After a silence that took forever, I gathered the courage to talk: “From the day you told me that you loved me, Jane, I fell in love too. I don’t know why but I did, I just did. I cannot tell you that I will stop, but I have to try to move on because I cannot seem to get the same love I give you.”

There was silence and then she responded: “But Betty, I have a boyfriend and you are a woman. I’m not homosexual!” That stabbed me like it usually did. “I am not lesbian!”

Those words woke something in me, a beast. “You’re not homosexual? Then why did you tell me that you love me? Everything we have done together showed your love to me. Your body made promises to me, Jane. I cut myself so as not to think about you. We have done this a lot of times but this time it’s different, Jane. I am not here to ask you to give us a chance. I am here to tell you that I’m letting you go.”

“That was in the past,” she said, and that sent me over the edge.

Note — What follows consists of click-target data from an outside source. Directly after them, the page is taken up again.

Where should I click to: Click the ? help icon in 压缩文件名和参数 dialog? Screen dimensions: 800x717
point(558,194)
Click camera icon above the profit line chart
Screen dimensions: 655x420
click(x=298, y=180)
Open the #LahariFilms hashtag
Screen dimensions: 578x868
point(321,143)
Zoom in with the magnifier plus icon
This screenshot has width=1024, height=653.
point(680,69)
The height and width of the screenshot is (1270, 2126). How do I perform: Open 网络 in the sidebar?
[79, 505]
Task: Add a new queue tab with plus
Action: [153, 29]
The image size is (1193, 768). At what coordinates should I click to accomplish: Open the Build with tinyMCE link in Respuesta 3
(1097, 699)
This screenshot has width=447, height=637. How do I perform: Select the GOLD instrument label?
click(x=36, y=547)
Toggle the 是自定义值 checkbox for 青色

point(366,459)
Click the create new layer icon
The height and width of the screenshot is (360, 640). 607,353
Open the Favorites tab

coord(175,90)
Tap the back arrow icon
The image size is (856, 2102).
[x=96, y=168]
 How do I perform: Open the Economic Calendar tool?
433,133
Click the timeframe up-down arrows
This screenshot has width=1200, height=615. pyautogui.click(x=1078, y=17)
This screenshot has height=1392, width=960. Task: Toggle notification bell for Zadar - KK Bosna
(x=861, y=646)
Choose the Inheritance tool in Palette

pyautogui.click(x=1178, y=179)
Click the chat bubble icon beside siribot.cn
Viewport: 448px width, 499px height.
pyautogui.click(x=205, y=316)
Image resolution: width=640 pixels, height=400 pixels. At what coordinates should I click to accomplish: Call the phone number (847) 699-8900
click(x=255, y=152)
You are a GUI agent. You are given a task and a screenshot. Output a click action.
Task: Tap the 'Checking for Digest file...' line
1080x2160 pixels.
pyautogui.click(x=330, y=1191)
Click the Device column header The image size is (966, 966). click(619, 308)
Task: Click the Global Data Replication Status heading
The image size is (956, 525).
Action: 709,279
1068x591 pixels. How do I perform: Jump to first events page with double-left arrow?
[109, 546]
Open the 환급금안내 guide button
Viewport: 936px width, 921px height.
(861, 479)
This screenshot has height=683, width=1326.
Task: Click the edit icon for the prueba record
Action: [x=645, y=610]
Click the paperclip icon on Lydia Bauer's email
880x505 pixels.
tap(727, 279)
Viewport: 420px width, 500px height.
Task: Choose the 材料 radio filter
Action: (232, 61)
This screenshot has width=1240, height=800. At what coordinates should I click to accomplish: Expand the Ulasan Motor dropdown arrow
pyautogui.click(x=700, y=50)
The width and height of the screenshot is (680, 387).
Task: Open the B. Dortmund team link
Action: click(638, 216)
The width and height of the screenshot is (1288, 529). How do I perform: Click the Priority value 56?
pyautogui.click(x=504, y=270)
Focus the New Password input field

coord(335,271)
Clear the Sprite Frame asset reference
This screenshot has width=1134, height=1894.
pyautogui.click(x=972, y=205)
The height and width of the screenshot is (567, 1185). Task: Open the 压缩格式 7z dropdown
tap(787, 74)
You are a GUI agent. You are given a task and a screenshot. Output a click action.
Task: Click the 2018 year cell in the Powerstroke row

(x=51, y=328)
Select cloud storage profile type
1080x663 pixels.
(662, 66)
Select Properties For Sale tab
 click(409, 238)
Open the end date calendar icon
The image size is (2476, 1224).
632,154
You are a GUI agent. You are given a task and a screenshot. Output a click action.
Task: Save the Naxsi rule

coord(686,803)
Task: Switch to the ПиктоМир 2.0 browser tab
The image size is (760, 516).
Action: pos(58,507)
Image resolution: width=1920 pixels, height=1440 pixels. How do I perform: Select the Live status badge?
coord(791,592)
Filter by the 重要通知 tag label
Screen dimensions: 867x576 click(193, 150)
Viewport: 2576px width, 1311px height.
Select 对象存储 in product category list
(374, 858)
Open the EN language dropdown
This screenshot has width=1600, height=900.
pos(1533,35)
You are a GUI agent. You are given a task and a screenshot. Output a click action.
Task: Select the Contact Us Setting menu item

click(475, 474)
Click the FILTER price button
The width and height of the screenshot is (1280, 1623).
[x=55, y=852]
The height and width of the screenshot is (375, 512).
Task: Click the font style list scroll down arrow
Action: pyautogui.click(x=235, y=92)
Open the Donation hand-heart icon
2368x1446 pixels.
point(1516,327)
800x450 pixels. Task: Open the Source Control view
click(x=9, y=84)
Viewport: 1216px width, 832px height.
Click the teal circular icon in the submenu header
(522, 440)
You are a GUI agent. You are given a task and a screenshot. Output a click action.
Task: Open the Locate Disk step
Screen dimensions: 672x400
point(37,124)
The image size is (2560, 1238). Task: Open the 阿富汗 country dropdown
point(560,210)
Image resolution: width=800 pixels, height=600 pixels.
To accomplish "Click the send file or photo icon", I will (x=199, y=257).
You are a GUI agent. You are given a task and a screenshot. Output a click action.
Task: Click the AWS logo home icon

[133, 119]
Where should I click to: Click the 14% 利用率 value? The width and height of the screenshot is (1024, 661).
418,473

I was raging. “The past, Jane? The past! It is always the past when you want it to be. I asked you a lot of times to let me go, to let it go. You didn’t then because it suited you!” My heart was beating so fast; my blood was boiling. This is the feeling I got when I felt the need to cut myself. This was not pretty. It was the kind of anger I could not breathe out. I tried but it burnt my lungs.

This was taking a different turn. I turned red. I have always told her about these attacks, but she took them lightly and now it was all happening right in front of her. She was scared and I was shaking.

I lost it! I reached for a knife. At that point, the thought of stabbing Jane dominated all my thoughts. I lost my sanity. I stabbed her numerous times and there was blood everywhere. She had always wanted to end it, but only to start it again when she wanted to. But this time I wanted to end it myself, forever.

At that moment, a breeze of cool air ran over me and the reality of what I had just done dawned on me. I was free from the depression and the constant heartbreaks. I was free and just like that, it was the end of the conversation of my life.